RECORDS SHOWN
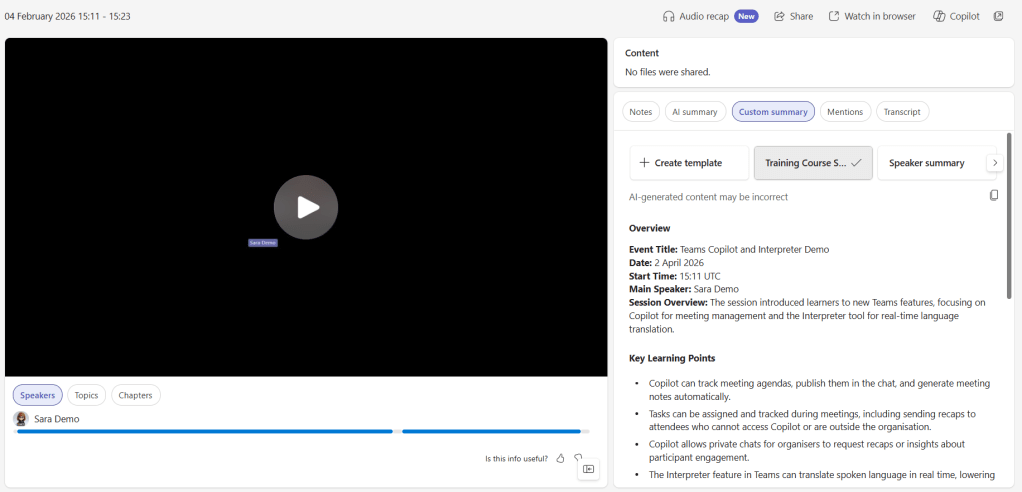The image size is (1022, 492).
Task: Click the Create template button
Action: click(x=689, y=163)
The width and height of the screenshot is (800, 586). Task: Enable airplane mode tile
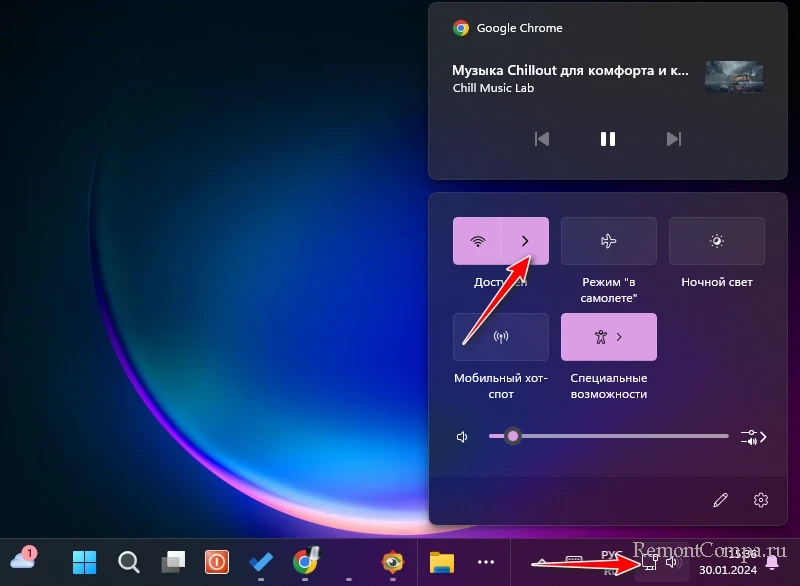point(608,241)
---
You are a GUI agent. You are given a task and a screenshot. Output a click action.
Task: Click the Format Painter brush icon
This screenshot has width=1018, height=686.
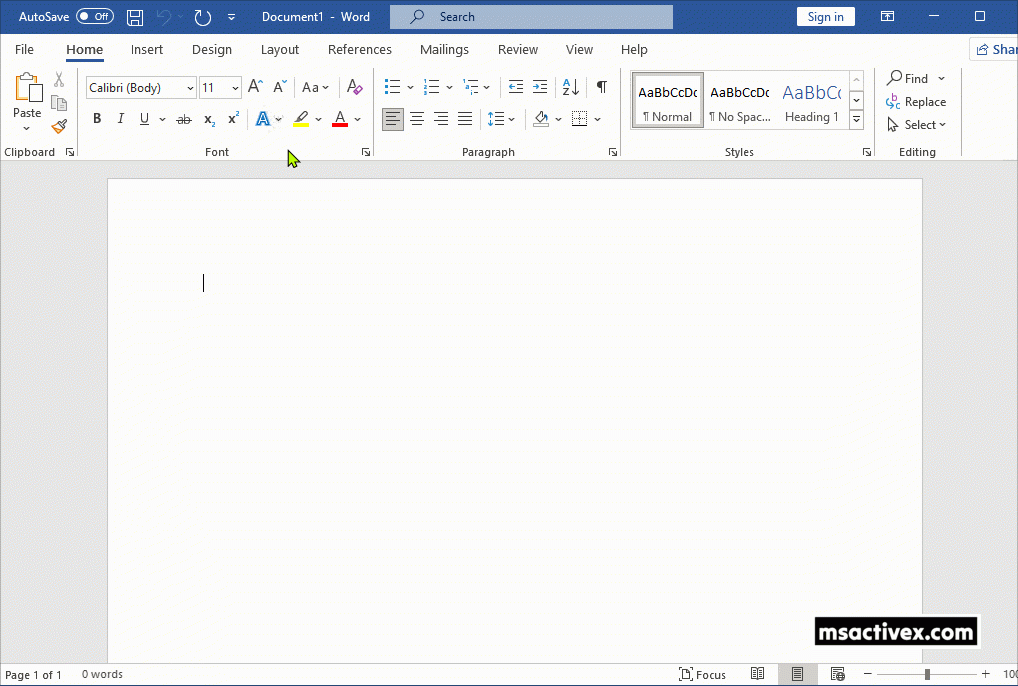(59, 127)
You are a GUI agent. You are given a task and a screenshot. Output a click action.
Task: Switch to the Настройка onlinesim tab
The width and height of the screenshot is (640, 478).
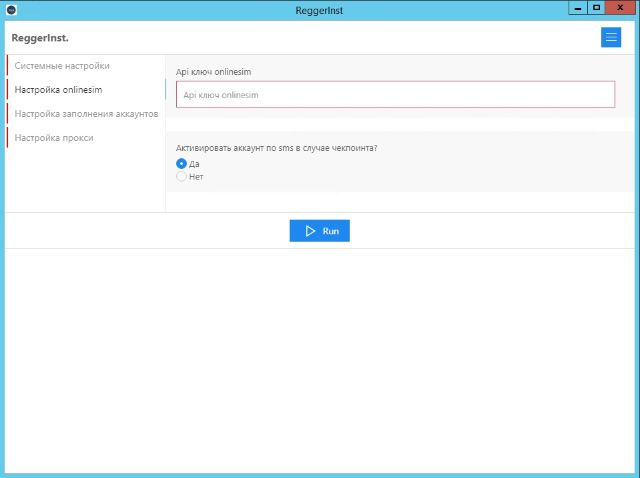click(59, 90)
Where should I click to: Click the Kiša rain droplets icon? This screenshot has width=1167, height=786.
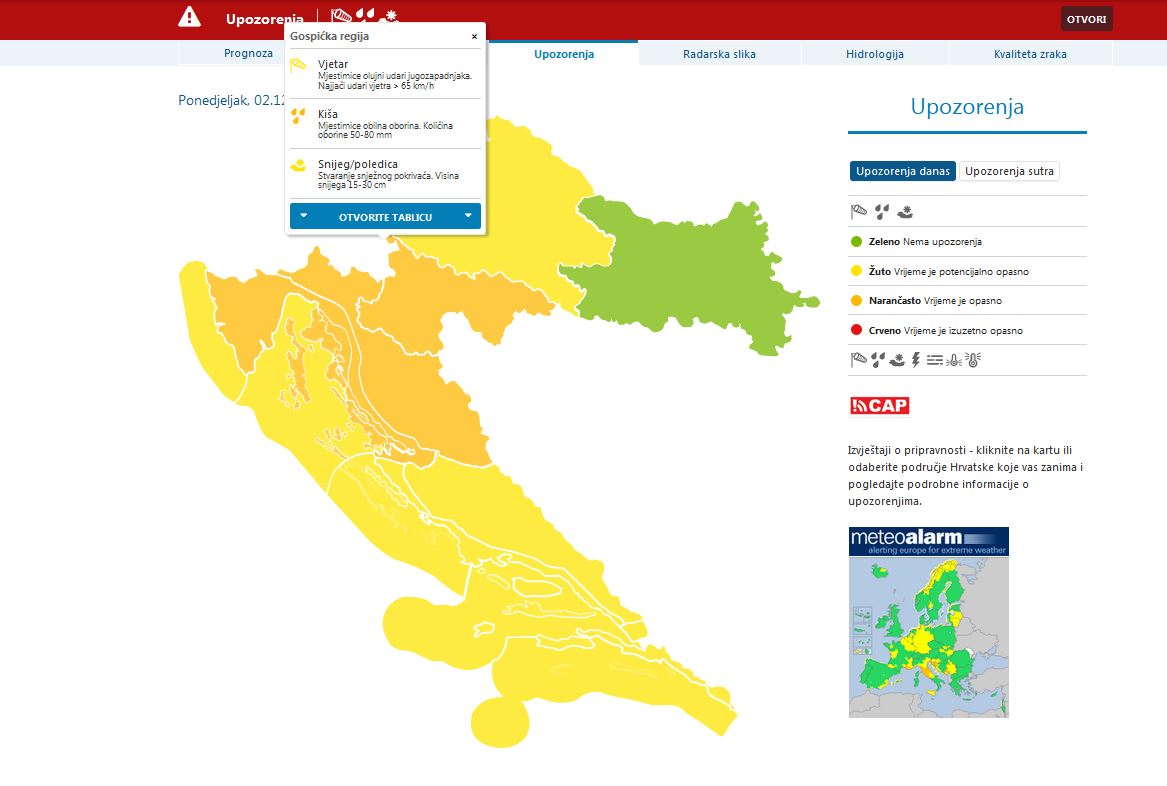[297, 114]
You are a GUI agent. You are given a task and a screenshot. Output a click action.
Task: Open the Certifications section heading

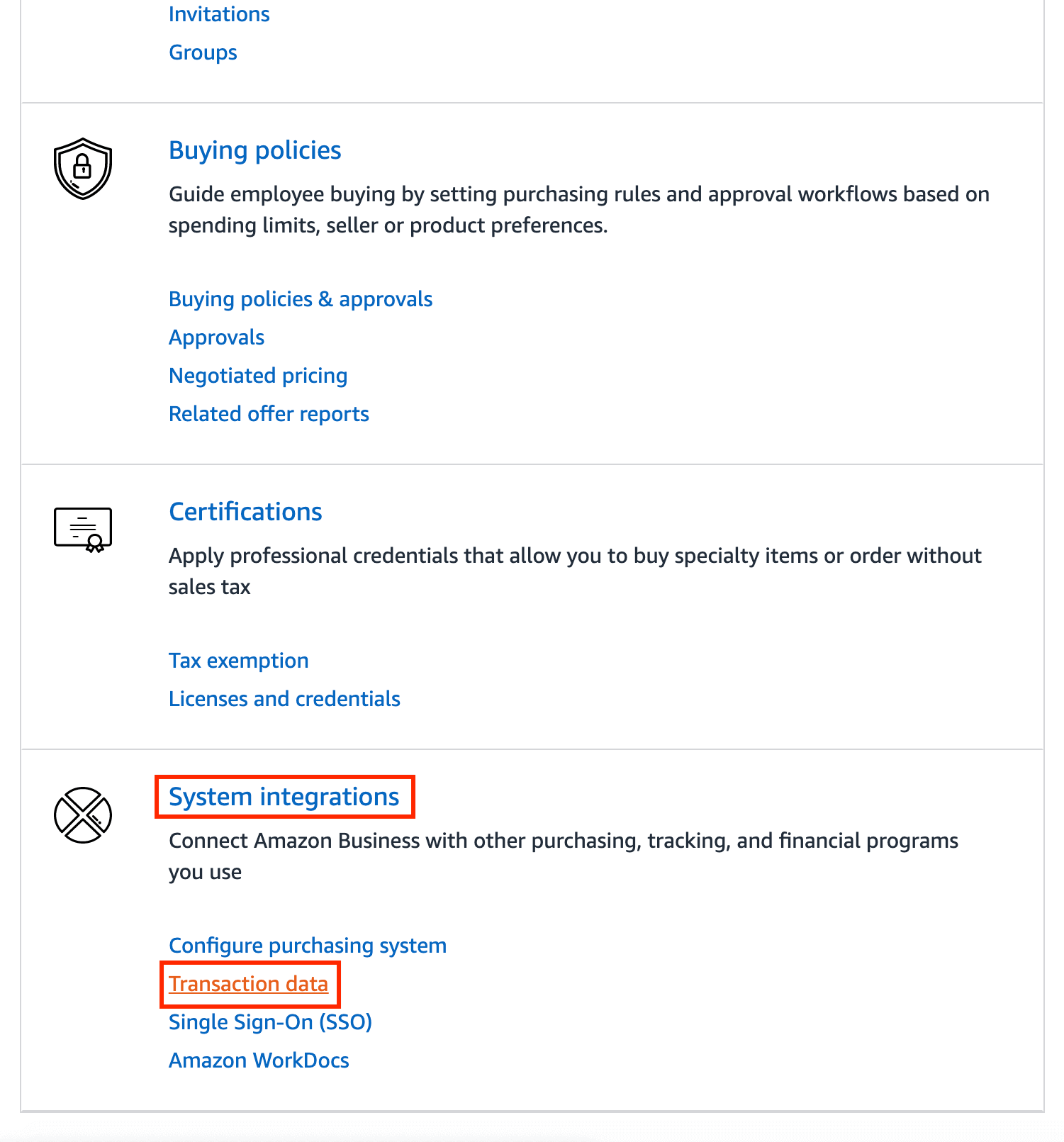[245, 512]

WHAT THE TASK ASKS
The stretch to restate runs from the line above containing "Task: Click the Format Painter brush icon" through the line containing "Task: Switch to the Настройка onlinesim tab". Copy it word for word, ends included, without pictures.

ANSWER BOX
Task: Click the Format Painter brush icon
This screenshot has width=1018, height=686.
(59, 127)
You are a GUI agent. You are given a task and a screenshot. Output a click action.
Task: Switch to the Настройка onlinesim tab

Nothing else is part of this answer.